You've got to be able to drive the microphone sensing membrane as an electrostatic speaker, and then you can use an AC-excited capacitance bridge to measure the capacitance of the microphone, and compare the instantaneous capacitance with the long term average.

Any deviation in measured capacitance then generates an electrostatic feedback signal to drive the capacitance back to its nominal value.

J.J.Opstelten and N. Warmholtz describe a pressure-seinsor based on this pronciple in App. Sci. Res Hague, volume B4 from page 329 in 1955, and again with J.J. Zaalberg van Zelst in volume B6 from page 129 in

1956.

I'm quoting the references from my Ph.D, thesis - which dates back some

25 years before we moved to the Netherlands.

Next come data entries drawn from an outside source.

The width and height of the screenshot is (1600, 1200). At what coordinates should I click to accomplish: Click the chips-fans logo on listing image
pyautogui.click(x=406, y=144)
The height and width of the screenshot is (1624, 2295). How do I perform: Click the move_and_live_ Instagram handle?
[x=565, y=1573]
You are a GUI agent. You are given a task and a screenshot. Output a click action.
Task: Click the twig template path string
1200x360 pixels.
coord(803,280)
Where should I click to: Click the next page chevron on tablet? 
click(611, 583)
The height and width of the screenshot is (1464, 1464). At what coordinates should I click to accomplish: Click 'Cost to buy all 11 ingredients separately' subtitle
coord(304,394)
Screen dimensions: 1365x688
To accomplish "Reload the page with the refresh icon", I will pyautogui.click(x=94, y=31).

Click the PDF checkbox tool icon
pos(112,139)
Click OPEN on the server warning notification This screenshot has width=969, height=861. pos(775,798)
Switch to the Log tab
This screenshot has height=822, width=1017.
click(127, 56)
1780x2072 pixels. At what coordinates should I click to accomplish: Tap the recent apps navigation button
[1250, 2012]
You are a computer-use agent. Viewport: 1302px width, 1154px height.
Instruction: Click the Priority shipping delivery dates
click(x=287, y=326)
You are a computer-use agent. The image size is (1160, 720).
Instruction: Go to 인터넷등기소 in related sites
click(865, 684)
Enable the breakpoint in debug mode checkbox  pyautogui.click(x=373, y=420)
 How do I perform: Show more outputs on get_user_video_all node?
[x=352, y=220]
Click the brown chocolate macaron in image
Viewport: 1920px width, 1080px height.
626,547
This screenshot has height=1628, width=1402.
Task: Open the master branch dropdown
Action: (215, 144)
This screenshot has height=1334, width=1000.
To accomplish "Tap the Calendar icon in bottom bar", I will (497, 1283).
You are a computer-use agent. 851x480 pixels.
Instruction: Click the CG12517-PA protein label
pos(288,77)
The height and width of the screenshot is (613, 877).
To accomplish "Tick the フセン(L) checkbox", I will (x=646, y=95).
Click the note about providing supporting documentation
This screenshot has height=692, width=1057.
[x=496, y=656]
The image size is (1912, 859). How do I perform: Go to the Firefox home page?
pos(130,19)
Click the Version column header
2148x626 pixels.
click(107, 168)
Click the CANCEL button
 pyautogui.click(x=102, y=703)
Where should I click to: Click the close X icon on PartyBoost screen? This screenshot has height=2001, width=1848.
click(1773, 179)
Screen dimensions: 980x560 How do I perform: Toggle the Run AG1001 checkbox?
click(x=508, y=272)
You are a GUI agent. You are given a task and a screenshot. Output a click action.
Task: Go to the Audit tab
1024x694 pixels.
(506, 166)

The problem with using this technique in a pressure gauge is that the electrostatic field required to counteract more than about 0,2% of atmospheric pressure is enough to induce conduction across the gap. This shouldn't be problem with a microphone.

Obviously, the electrostatic restoring force/voltage is a linear function of the presure being counteracted. You've got to use a bridge excitation frequency a good bit higher than the higest frequency you'd want to follow - well over 100kHz, ata guess - and you'd want to design the feedback loop on the basis that you were sampling the capacitance of the microphone twice per bridge-excitation cycle rather than continuously.

As a project it would offer a microphone that would be expensive enough to fascinate the audiophool exploitation industry - pity I can't patent it.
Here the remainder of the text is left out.